(Saved entries)
----------------

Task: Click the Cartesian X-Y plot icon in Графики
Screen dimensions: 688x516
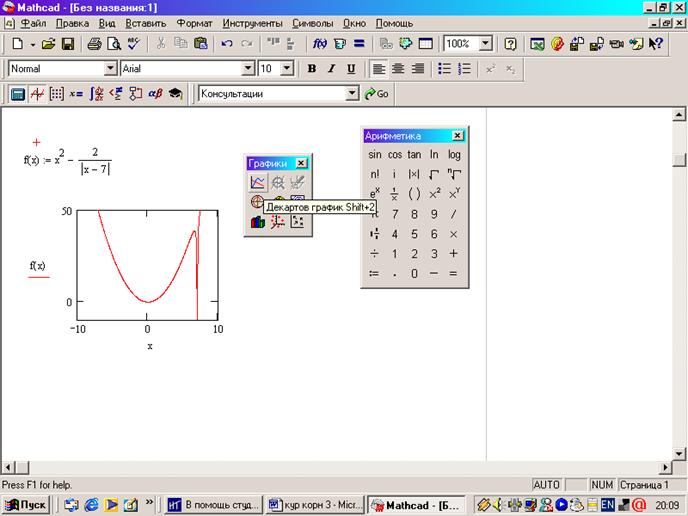Action: 258,182
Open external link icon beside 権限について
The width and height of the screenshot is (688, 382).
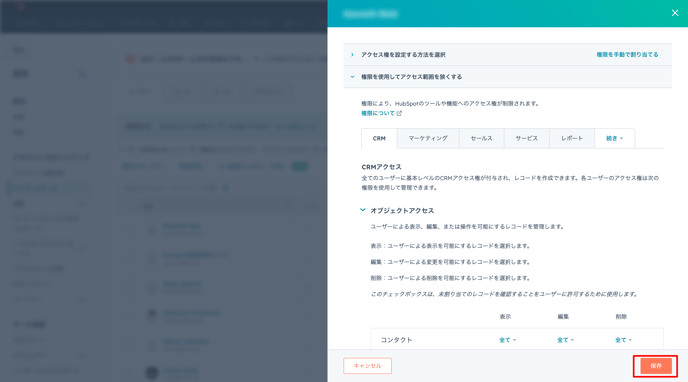point(399,113)
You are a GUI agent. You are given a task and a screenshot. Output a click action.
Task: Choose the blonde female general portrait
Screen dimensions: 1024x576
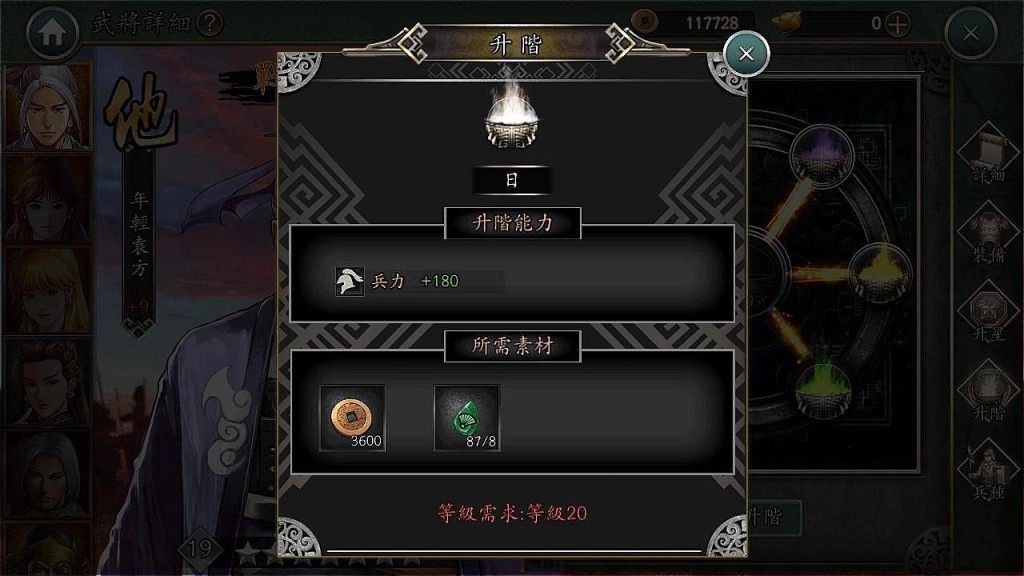tap(48, 291)
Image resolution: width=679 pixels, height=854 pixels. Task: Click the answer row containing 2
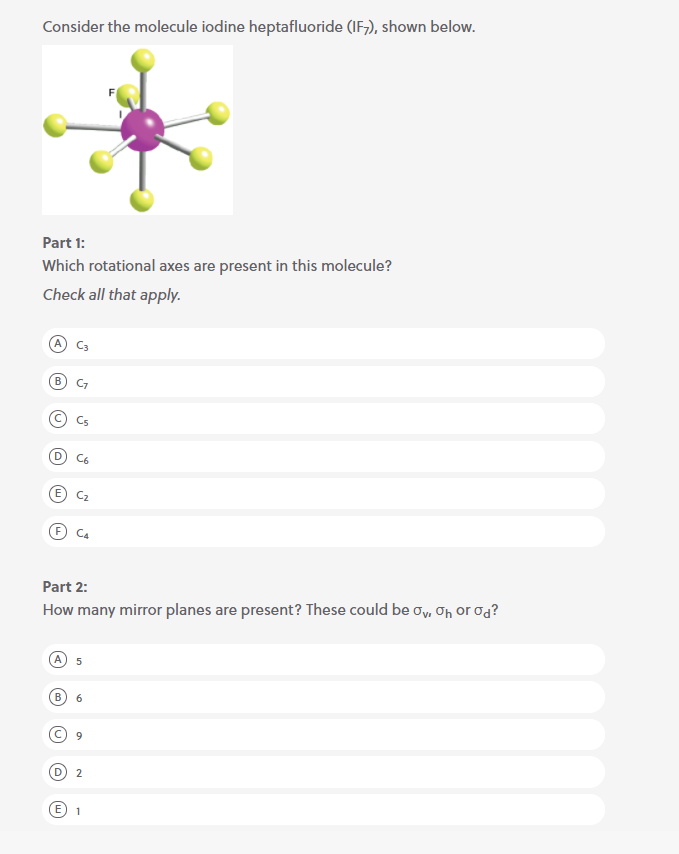[322, 772]
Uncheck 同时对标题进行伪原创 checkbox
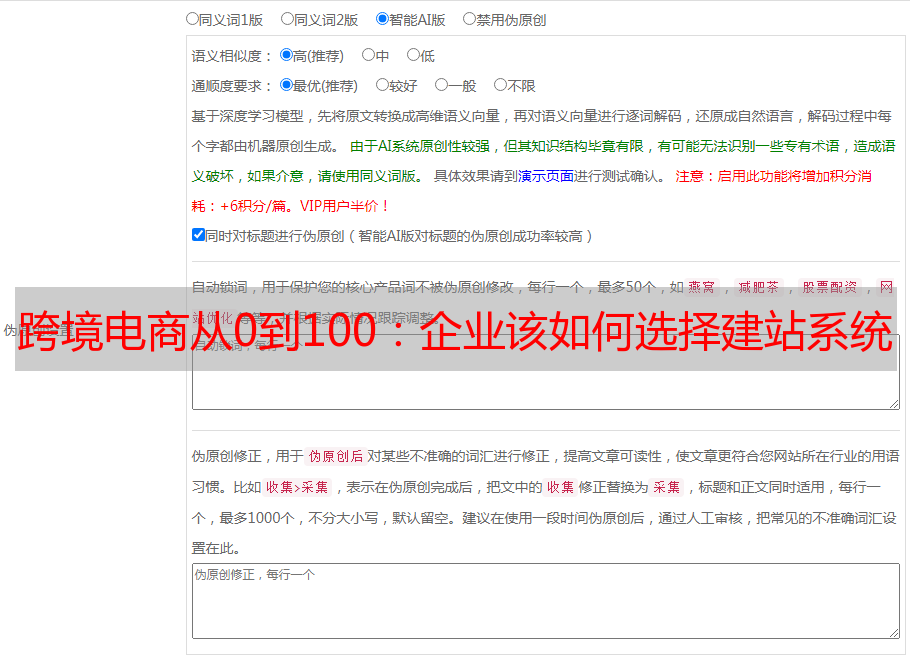911x658 pixels. pos(198,235)
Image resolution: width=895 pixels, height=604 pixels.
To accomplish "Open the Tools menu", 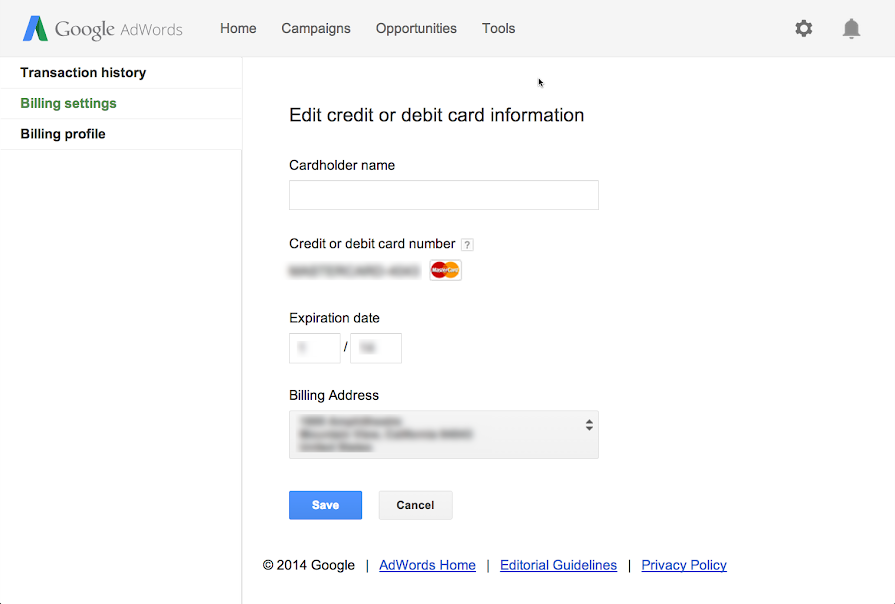I will click(498, 29).
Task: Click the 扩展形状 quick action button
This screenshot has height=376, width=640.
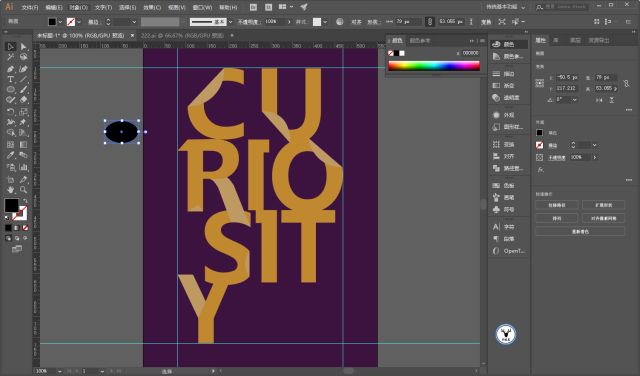Action: (x=604, y=205)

----------------

(PROBLEM TO WORK ON): Instructions for the copy: start at the first entry, stop after the line containing "Task: Choose the", keep every line exact, and drop the pictures.

(TASK RESULT):
Task: Click the Cartesian X-Y plot icon in Графики
Screen dimensions: 688x516
Action: 258,182
Open external link icon beside 権限について
The width and height of the screenshot is (688, 382).
point(399,113)
You are a GUI agent. You are given a task and a screenshot. Output a click action.
Task: Choose the blonde female general portrait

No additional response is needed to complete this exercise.